▶ _Source passage_:
__________________________________________________

I will double check the solution provided by @stijnvanhoey and if it works this issue can be closed.
As the result is the same, we should improve the documentation of pygbif to make sure this use case is explained to other users as well. Or we could improve the documentation by providing an explanation of the object oriented way of using pygbif more in general?
+1 to improving docs/adding examples
I test is again to be completely sure. Yes, documentation should be improved as well. I can give a try.
I found that this doesn't work:
gbif_query = GbifDownload(xxxxxxx, xxxxxxxxx) # user name and pwd
gbif_query.add_iterative_predicate('basisOfRecord', ['LITERATURE', 'HUMAN_OBSERVATION'])
gbif_query.add_iterative_predicate('taxonKey', [1898286, 1894840])
gbif_query.add_predicate('hasCoordinate', 'TRUE', predicate_type='equals')
gbif_query.post_download(xxxxxxx, xxxxxxxxx) # user name and pwd
while this works:
gbif_query.add_iterative_predicate('BASIS_OF_RECORD', ['LITERATURE', 'HUMAN_OBSERVATION'])
gbif_query.add_iterative_predicate('TAXON_KEY', [1898286, 1894840])
gbif_query.add_predicate('HAS_COORDINATE', 'TRUE', predicate_type='equals')
gbif_query.post_download(xxxxxxx, xxxxxxxxx) # user name and email
This means that the parameters of the shortcut function occurrences.download()

__________________________________________________

(A run of records)
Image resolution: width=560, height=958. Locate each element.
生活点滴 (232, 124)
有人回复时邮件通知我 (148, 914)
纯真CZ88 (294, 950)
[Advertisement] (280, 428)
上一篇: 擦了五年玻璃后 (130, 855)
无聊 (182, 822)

__________________________________________________

▶ _Requirements_:
Repeat word for word the part of the pygbif thread that begins with the words containing "I found that" and ends with "shortcut function occurrences.download()". The records are not needed for anything here.

▶ _Response to the exercise_:
I found that this doesn't work:
gbif_query = GbifDownload(xxxxxxx, xxxxxxxxx) # user name and pwd
gbif_query.add_iterative_predicate('basisOfRecord', ['LITERATURE', 'HUMAN_OBSERVATION'])
gbif_query.add_iterative_predicate('taxonKey', [1898286, 1894840])
gbif_query.add_predicate('hasCoordinate', 'TRUE', predicate_type='equals')
gbif_query.post_download(xxxxxxx, xxxxxxxxx) # user name and pwd
while this works:
gbif_query.add_iterative_predicate('BASIS_OF_RECORD', ['LITERATURE', 'HUMAN_OBSERVATION'])
gbif_query.add_iterative_predicate('TAXON_KEY', [1898286, 1894840])
gbif_query.add_predicate('HAS_COORDINATE', 'TRUE', predicate_type='equals')
gbif_query.post_download(xxxxxxx, xxxxxxxxx) # user name and email
This means that the parameters of the shortcut function occurrences.download()